Protecting industry by defending consumers: Late that day, we were alerted to two separate letters submitted to the FTC from the Online Publishers Association and the Magazine Publishers of America, which offered a note of support to the former’s recommendations. Both industry organizations pleaded with federal regulators to avoid “overbroad regulation.” In its eight-page missive, the OPA urged the commission to reject calls to transform its behavioral targeting principles into de facto legal strictures. The OPA tried to couch its recommendations as a defense of consumer choice, saying strict enforcement of its draft proposal could dampen web publishers’ ability to offer a variety of features to its users. In particular, the OPA says limiting the use of cookies would only frustrate consumers who count on the web pages they visit regularly to remember their settings. Furthermore, the OPA asserts that cookies actually reduce a user’s repeated exposure to a single ad or advertiser, because sites want to show consumers a greater variety of targeted messages.

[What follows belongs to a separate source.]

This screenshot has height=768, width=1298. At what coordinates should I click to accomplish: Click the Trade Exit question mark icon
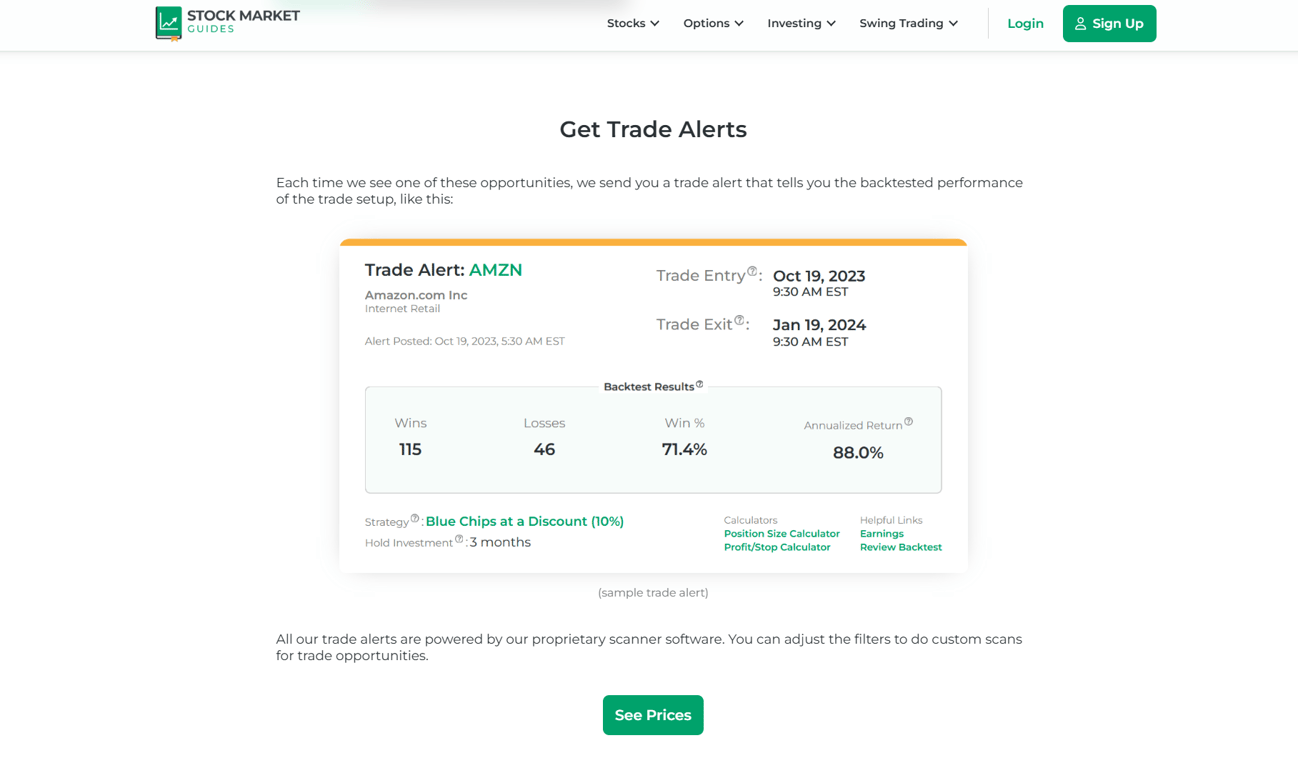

The Beacon defense: The OPA’s letter also invoked vague First Amendment concerns, saying tougher rules would constitute interference with publishers’ right to select the content that appears on their sites. Facebook’s Beacon experience was also mentioned as proof that the public itself represents a powerful enforcement body, since the social net quickly modified the way its ad program uses personal information after a storm of protest erupted last fall over that feature’s introduction.

News.com: With behavioral ads under greater assault by regulators and legislators, internet companies are aligning to fight back. As we mentioned earlier, Google (NSDQ: GOOG), Yahoo (NSDQ: YHOO), AOL (NYSE: TWX), Facebook, Comcast (NSDQ: CMCSA) and others have banded together to fight a proposed bill in the New York State Legislature that would curtail their ability to gather user data.

Apart from that effort, another industry union, the Network Advertising Initiative, which is comprised of AOL Platform-A units Advertising.com and Tacoda, Yahoo’s BlueLithium, and Google’s DoubleClick, has published a collective answer to the FTC’s proposed regs. The group believes that a method allowing users to “opt-out” of sites’ ad targeting features goes just far enough. But privacy advocates contend that giving the users the more active choice to “opt-in” would promise advertisers more willing subjects, while protecting those who weren’t aware their information was being collected.